YOUR ASSIGNMENT
Starting with the line that contains "You are a computer-use agent. Image" and ending with the final line of the data below, print those lines exactly and nothing else.

[Saved data entries]

══════════

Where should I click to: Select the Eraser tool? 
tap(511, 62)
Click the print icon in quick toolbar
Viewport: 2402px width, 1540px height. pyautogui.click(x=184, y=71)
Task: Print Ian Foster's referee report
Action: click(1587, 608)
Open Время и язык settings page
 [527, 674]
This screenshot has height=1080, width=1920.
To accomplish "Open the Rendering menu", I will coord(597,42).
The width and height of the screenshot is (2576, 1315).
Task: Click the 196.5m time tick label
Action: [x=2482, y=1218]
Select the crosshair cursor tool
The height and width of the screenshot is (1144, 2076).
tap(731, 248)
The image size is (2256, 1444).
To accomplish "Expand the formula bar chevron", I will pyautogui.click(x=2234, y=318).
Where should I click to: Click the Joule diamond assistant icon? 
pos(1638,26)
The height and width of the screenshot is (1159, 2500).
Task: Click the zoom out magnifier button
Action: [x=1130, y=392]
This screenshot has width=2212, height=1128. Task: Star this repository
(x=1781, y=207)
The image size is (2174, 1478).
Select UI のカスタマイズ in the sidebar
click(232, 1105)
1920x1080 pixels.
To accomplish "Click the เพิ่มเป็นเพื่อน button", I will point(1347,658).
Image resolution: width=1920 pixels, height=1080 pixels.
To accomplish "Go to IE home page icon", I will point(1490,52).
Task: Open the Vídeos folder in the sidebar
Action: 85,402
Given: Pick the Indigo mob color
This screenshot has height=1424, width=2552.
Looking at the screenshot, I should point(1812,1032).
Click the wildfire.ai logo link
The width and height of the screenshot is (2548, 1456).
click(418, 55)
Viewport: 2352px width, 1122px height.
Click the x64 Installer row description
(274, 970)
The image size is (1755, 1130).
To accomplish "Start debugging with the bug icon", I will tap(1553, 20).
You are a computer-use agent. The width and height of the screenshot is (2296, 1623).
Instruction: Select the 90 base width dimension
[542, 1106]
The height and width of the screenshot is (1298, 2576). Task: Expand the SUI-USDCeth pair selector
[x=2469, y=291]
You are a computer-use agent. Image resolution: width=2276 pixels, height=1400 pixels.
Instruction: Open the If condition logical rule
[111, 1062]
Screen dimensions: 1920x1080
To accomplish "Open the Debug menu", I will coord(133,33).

══════════

WRITTEN SOLUTION
You are a computer-use agent. Image resolution: width=2276 pixels, height=1400 pixels.
Instruction: Open the If condition logical rule
[111, 1062]
Screen dimensions: 1920x1080
To accomplish "Open the Debug menu", I will coord(133,33).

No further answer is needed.